It's faster. There are all kinds of vim modes and shortcuts in IDEs, but only in terminal you can turn off your mouse completely and just use the keyboard. It's also faster than any GUI program in terms of responsiveness, everything happens in an instant, and there is not a single animation, even when working with a 1GiB log-file. Vim is also a very robust tiling manager, convenient splits and navigation between windows, terminals and editing buffers out of the box.
I find that terminal apps are a lot more respectful of my machine's resources and whatever workflow I want to build. I can make them work like I want to. GUI apps make me work the way they want to, which as an incorrigible non-conformist is a real fly in the ointment.
A programming language is a good abstraction for interacting with the computer. It's a metaphor for how a computer works. Graphical tools usually provide metaphors for how a certain set of tasks are done. The terminal is a REPL for a programming language designed for this purpose.
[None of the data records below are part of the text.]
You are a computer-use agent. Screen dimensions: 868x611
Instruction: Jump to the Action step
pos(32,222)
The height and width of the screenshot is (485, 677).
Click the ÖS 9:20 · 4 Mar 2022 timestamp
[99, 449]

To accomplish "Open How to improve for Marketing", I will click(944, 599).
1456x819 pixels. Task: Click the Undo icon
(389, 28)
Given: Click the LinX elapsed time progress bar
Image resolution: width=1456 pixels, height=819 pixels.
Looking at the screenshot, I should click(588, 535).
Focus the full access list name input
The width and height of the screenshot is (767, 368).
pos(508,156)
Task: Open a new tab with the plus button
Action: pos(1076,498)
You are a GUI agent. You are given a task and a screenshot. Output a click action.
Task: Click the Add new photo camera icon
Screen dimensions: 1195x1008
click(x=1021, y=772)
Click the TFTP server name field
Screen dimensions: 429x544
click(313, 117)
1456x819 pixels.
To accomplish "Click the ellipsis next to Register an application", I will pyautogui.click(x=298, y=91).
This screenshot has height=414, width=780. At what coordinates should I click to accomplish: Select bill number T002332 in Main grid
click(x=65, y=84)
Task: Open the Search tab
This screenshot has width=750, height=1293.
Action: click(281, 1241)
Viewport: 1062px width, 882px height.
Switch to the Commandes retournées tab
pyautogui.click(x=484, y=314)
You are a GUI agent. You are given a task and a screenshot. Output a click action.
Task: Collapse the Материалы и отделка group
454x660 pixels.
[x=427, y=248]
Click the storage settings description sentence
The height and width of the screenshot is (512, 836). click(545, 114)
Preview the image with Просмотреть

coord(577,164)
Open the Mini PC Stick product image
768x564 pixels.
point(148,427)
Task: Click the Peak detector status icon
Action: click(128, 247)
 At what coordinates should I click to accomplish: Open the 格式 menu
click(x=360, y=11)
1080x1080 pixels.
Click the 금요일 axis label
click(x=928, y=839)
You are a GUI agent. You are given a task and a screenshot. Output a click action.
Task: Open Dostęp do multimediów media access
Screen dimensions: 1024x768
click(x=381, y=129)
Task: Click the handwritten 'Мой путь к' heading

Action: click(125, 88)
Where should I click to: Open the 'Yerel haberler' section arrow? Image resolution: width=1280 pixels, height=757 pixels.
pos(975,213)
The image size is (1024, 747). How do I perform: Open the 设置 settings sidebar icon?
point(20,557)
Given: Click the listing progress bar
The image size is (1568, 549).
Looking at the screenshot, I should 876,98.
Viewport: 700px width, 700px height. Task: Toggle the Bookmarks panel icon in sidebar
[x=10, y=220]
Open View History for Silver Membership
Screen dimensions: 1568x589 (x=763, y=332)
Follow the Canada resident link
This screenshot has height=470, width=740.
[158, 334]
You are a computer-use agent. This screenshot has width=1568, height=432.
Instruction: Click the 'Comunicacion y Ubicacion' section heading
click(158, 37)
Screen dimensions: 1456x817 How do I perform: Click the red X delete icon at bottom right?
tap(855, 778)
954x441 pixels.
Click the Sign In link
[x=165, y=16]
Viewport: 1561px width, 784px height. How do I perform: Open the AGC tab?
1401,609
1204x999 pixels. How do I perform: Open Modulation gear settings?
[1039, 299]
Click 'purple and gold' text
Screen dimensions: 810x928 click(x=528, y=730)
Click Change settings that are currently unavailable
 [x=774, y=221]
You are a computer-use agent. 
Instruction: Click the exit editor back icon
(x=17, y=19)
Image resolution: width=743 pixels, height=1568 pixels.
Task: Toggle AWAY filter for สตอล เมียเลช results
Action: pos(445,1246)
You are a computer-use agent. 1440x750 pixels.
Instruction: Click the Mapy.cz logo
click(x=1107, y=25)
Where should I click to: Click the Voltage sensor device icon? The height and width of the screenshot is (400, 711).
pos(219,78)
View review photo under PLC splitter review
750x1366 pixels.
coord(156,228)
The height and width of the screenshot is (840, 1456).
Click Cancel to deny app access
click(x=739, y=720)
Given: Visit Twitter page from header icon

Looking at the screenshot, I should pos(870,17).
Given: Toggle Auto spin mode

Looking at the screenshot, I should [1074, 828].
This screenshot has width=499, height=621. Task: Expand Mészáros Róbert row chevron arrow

Simple command line tools become primitives in this language, and they compose together. Learn a few dozen and you have something quite powerful. You can remain in the same mental model to accomplish many tasks. Graphical tools tend to be monoliths that rarely compose, each premised off of a different mental model. This creates friction when moving from one to another.
For better and for worse, the terminal looks pretty much the same now as it did 30 years ago. (There are important improvements in zsh and fish.) Graphical tools tend to evolve quickly. If I don't use a command for 5 years, I can get back up to speed in a few minutes using it's built-in documentation (`--help`). If I don't use a graphical tool for 5 years, I'm pretty close to square one, and need to spend some time with the manual (in a separate application, the browser or PDF reader).
If something is missing from your toolkit, throwing together a proof of concept level CLI is pretty easy. Presumably some people can throw GUIs together very quickly as well. But the CLI is a simpler programming model. (Immediate mode GUIs do narrow this gap, however.)
And now your new CLI can integrate with all your other CLIs out of the box. Eg, a tool that tweaks some values in a JSON file can be used with the `find` command to tweak many JSON files.
(Your mileage may vary. I'm just trying to present a distilled intuition, if I seem to be speaking in absolutes, it's figurative. Whatever workflow works for you is the right one.)
I guess I should have been more specific: I get all that about CLIs, but that doesn't really explain wanting your editor to run in the terminal. I usually have an IDE open alongside a bunch of terminal windows. What am I losing by not also running my editor in a terminal?
You're probably not losing out on anything if that's comfortable for you. The primary advantage to me is avoiding context switching between a GUI and terminal mental model. But that probably just doesn't bother you.
In fact, the whole TUI craziness of IT world fashion is getting back to what used to be daily business in the 1980's and early 1990's.